In the listing below, locate the line that contains "Política de cookies (21, 2569)" and the line that contains "ARD (82, 2495)". Restate word for word those two lines and every line between them, and nothing else.

• [DATASET]
╔══

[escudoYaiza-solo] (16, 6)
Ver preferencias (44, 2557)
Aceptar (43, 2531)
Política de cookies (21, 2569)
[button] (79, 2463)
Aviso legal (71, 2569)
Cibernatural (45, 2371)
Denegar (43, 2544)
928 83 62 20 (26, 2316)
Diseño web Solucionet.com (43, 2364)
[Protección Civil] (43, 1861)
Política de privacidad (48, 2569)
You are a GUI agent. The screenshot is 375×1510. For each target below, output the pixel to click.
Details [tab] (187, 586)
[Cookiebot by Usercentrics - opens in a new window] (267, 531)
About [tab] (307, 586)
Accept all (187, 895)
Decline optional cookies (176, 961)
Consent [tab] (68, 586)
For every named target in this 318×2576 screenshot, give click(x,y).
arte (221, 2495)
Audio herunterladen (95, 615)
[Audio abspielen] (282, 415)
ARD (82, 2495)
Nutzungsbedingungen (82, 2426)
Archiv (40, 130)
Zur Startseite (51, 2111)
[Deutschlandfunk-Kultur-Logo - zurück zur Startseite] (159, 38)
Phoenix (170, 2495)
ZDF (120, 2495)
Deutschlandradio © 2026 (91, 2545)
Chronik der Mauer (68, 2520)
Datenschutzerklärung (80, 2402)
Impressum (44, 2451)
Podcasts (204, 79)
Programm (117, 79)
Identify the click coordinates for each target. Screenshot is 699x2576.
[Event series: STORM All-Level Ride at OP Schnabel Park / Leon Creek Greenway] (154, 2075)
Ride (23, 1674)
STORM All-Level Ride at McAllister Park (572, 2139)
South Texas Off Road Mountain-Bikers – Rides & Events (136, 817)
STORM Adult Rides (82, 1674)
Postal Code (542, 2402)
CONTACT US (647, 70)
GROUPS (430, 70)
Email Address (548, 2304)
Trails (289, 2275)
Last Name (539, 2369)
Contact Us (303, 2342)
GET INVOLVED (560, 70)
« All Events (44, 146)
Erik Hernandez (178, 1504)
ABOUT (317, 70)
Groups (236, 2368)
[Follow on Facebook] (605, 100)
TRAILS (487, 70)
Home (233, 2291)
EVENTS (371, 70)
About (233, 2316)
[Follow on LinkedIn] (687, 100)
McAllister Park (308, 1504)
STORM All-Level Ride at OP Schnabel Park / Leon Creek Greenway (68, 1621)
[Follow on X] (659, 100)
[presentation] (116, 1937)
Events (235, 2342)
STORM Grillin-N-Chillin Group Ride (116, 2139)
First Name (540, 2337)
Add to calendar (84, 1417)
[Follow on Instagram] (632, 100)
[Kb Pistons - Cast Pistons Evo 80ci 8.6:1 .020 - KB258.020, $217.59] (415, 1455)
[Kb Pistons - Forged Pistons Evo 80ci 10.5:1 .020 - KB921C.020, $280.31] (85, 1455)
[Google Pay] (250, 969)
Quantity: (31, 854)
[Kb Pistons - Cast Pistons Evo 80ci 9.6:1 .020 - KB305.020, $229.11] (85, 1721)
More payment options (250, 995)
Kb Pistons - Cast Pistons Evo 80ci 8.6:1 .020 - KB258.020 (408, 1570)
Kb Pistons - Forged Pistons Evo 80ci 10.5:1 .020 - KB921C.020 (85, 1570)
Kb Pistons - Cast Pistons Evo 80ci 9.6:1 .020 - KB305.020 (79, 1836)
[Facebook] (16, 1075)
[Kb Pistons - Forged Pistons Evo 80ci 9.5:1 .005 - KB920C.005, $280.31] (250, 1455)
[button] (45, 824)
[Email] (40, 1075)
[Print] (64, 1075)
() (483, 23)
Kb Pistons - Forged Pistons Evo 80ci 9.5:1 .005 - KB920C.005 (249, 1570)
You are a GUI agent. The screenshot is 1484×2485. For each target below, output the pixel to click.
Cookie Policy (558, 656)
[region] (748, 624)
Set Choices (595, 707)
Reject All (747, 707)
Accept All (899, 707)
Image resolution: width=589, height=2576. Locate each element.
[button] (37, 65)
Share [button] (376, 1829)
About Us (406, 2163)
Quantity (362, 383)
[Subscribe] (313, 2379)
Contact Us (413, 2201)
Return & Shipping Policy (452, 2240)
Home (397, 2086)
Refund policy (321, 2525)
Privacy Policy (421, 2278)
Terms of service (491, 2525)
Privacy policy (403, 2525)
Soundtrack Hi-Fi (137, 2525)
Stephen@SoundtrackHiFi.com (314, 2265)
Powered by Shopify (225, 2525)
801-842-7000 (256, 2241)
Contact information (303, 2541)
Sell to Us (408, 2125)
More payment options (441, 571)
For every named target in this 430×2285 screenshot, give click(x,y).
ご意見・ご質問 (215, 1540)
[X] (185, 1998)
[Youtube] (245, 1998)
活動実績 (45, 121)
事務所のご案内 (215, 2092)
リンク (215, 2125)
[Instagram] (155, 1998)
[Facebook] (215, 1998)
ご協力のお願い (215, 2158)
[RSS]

╚══

• [WRITTEN REPLY]
Política de cookies (21, 2569)
[button] (79, 2463)
Aviso legal (71, 2569)
Cibernatural (45, 2371)
Denegar (43, 2544)
928 83 62 20 (26, 2316)
Diseño web Solucionet.com (43, 2364)
[Protección Civil] (43, 1861)
Política de privacidad (48, 2569)
You are a GUI agent. The screenshot is 375×1510. For each target below, output the pixel to click.
Details [tab] (187, 586)
[Cookiebot by Usercentrics - opens in a new window] (267, 531)
About [tab] (307, 586)
Accept all (187, 895)
Decline optional cookies (176, 961)
Consent [tab] (68, 586)
For every named target in this 318×2576 screenshot, give click(x,y).
arte (221, 2495)
Audio herunterladen (95, 615)
[Audio abspielen] (282, 415)
ARD (82, 2495)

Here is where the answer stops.